### Task to complete
Return every record below exactly as written, but leave out the pictures.

### Data to use
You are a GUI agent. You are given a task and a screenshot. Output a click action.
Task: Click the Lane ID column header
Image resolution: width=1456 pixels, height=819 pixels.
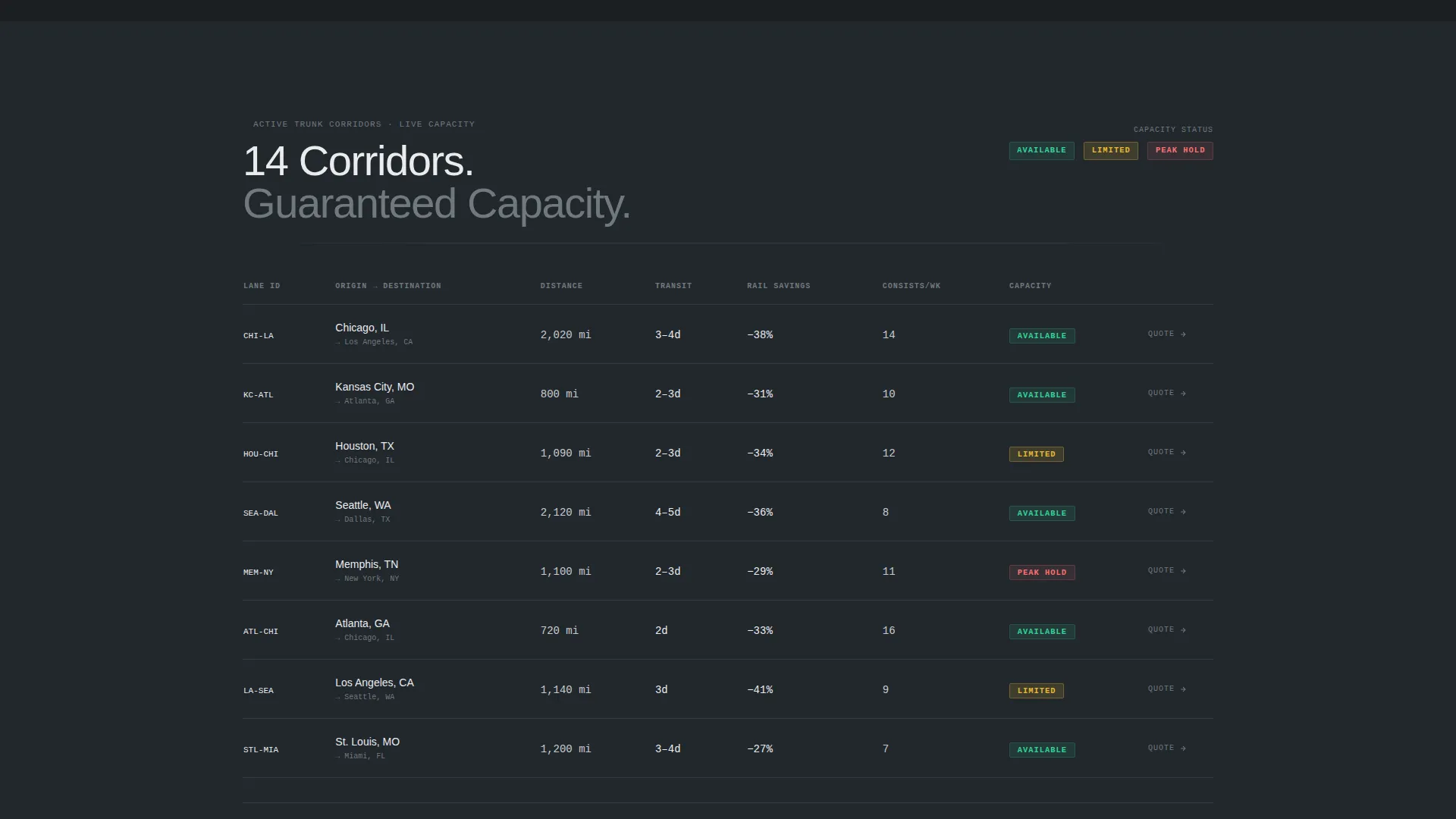[x=262, y=286]
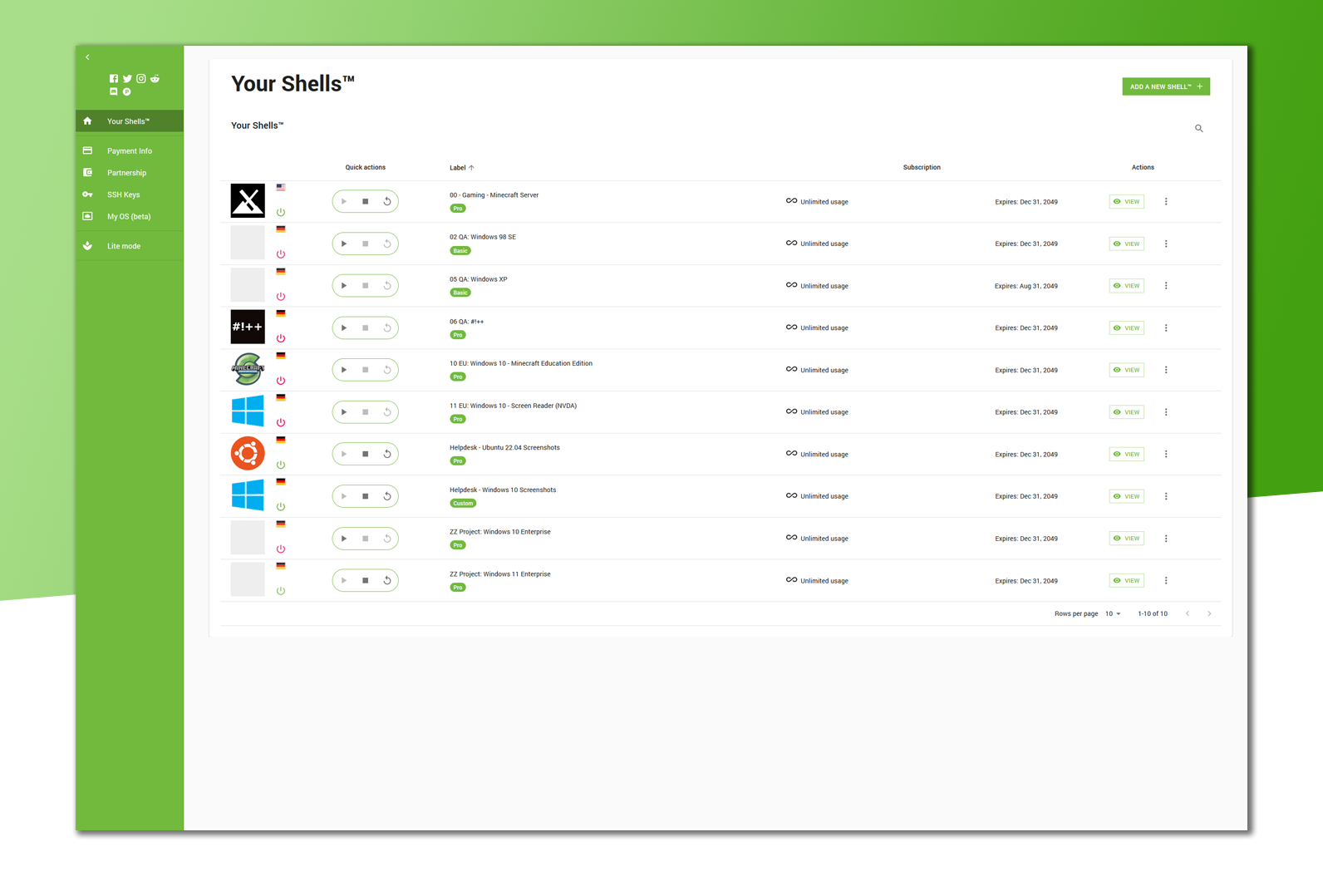This screenshot has height=896, width=1323.
Task: Click the search magnifier icon
Action: coord(1198,129)
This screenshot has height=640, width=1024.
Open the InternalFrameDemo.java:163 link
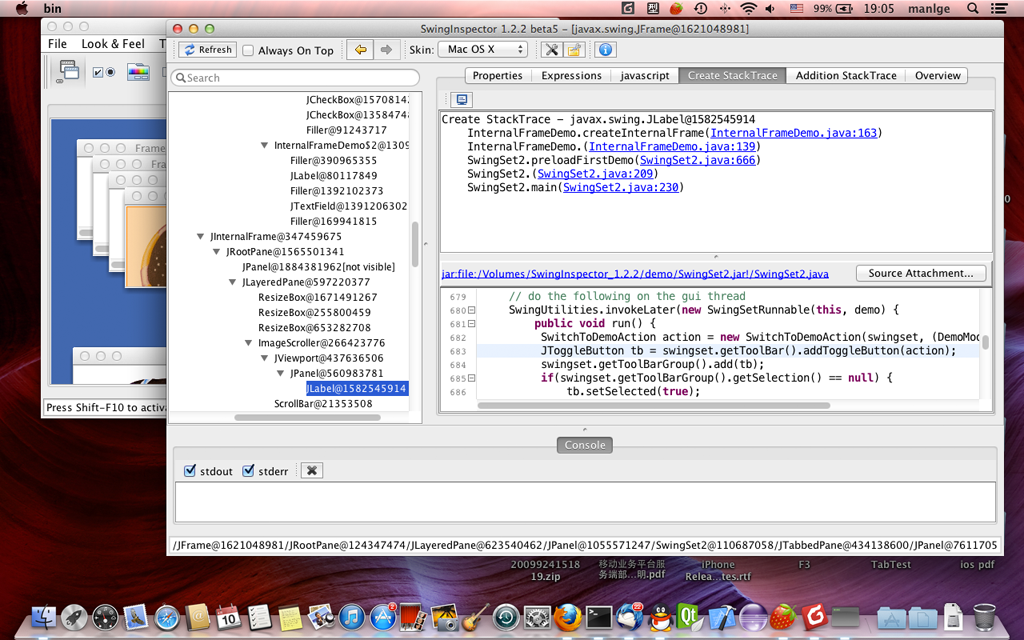[x=793, y=133]
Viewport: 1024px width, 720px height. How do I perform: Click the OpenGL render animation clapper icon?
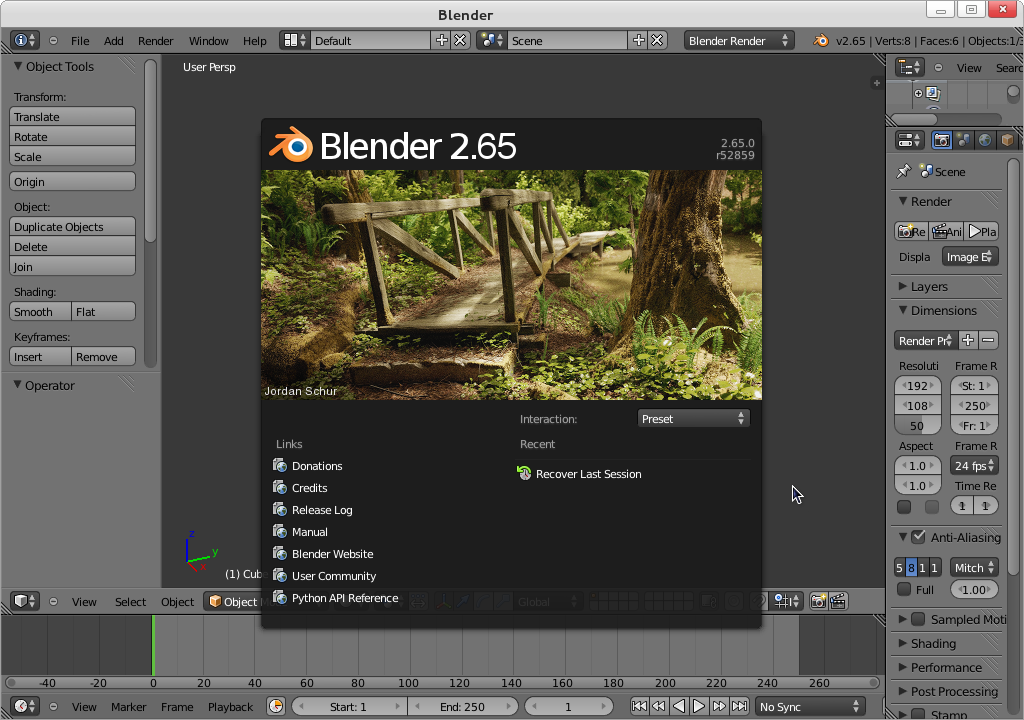(x=838, y=601)
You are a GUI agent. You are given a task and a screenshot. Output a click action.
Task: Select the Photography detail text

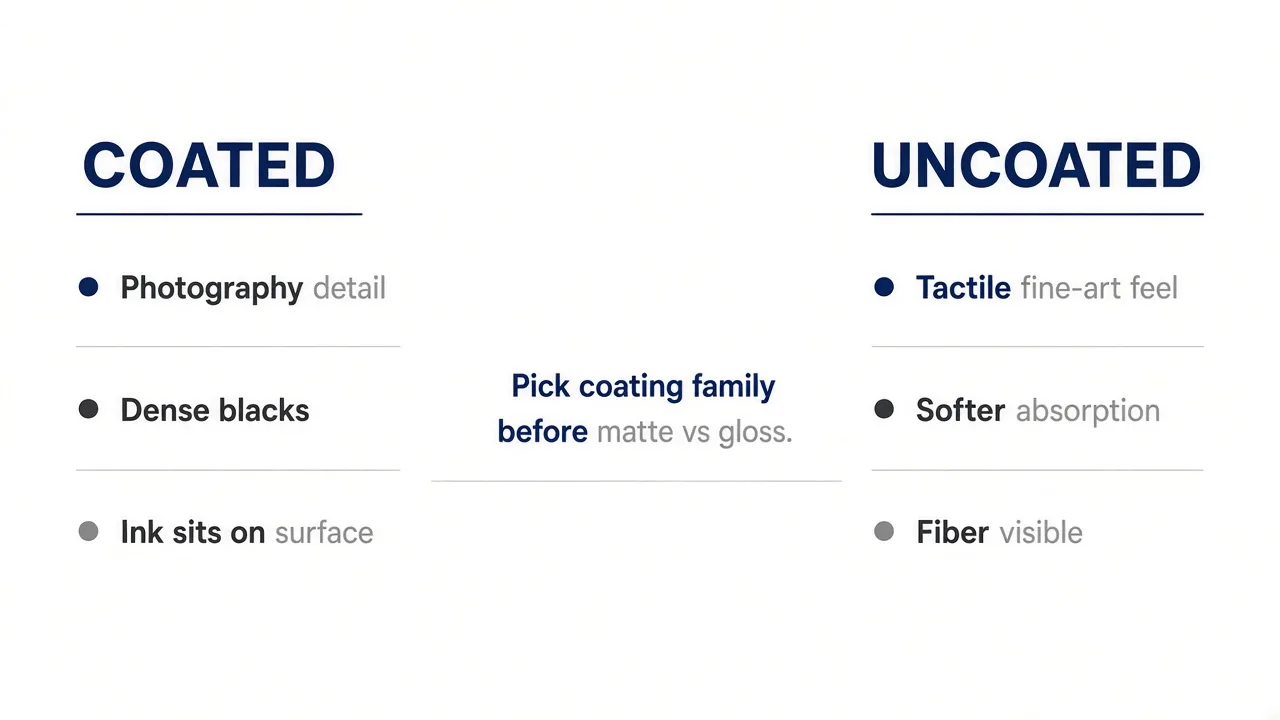click(253, 289)
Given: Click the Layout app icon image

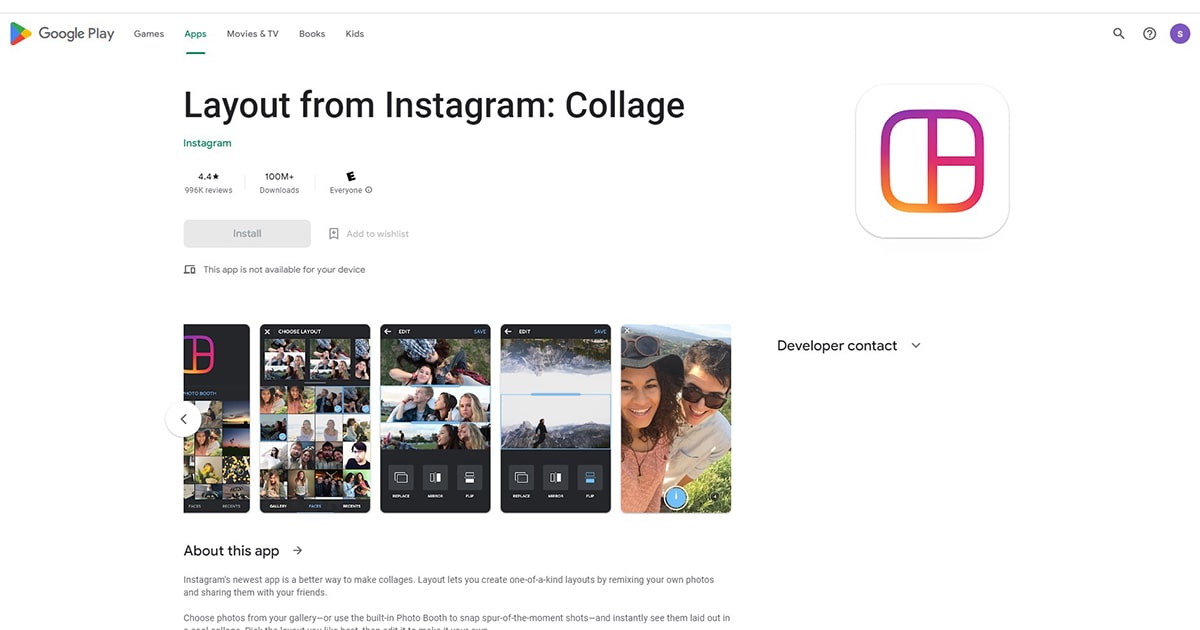Looking at the screenshot, I should point(932,161).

### Answer section
You are a GUI agent. You are given a task and a screenshot. Output a click action.
Task: Click the Lane ID column header
Image resolution: width=1456 pixels, height=819 pixels.
[x=262, y=286]
This screenshot has height=896, width=1323.
Task: Click the search magnifier icon
Action: coord(1198,129)
This screenshot has height=640, width=1024.
Open the InternalFrameDemo.java:163 link
[x=793, y=133]
Viewport: 1024px width, 720px height. How do I perform: Click the OpenGL render animation clapper icon?
(x=838, y=601)
You are a GUI agent. You are given a task and a screenshot. Output a click action.
Task: Select the Photography detail text

click(253, 289)
Given: Click the Layout app icon image

Looking at the screenshot, I should point(932,161).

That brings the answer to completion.